Il serait cependant important de raconter ce qui s'est passé le lendemain, lundi 9, pas si télévisé, mais extrêmement significatif : il y a eu presque automatiquement une énorme réaction de répudiation de ce qui s'est passé à Brasilia, de la part de la société et des institutions politiques brésiliennes. Des milliers de citoyens ont organisé de grandes manifestations de rue dans les capitales du pays, convoquées par des mouvements de la société civile ; et, à l'invitation du président Lula, une grande réunion s'est tenue dans une salle du Palais inaccessible aux prédateurs, au cours de laquelle toutes les personnes présentes ont pris un engagement collectif solennel pour défendre la démocratie. Tous les ministres du gouvernement, les gouverneurs des 27 États du pays, les présidents de la Chambre des députés et du Sénat, la présidente de la Cour suprême et ses ministres présents à Brasilia ont participé à cette réunion.
À la fin, tout le monde a participé à un geste hautement symbolique : ils ont marché du Palais jusqu'au bâtiment de la Cour suprême fédérale, le plus touché par le vandalisme, de l'autre côté de la Praça dos Três Poderes, pour montrer la solidarité en tant que Pouvoir.

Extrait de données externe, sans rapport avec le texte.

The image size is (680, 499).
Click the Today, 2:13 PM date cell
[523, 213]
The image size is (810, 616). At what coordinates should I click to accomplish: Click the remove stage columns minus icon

Ce qui pourrait encore arriver reste assez inquiétant, même si quelques jours plus tard des sondages d'opinion indiquaient que 93% des Brésiliens et des Brésiliennes désapprouvaient ce qui s'était passé le 8 janvier à Brasilia. Jair Bolsonaro a divisé le pays, instillant la haine dans une grande partie de la population, faisant même allusion à une guerre civile. Pendant son règne, le nombre d'armes à feu achetées par des civils a été multiplié par sept. Le jour de l'investiture, jusqu'à la dernière minute, il n'avait pas été décidé si, pour prêter serment au Congrès, Lula devait voyager en voiture découverte ou en voiture blindée. Il est cependant certain qu'il est devenu possible de construire un grand front pour la démocratie, unissant les Trois Pouvoirs de la République et la société civile autour du mot d'ordre Reconstruction et Union. Puissions-nous réussir.
*Chico Whitaker est architecte et activiste social. Il a été conseiller à São Paulo. Il est actuellement consultant pour la Commission brésilienne Justice et Paix.
Note
[1] Article rédigé en réponse à une demande d'information de la Commission Justice et Paix de France.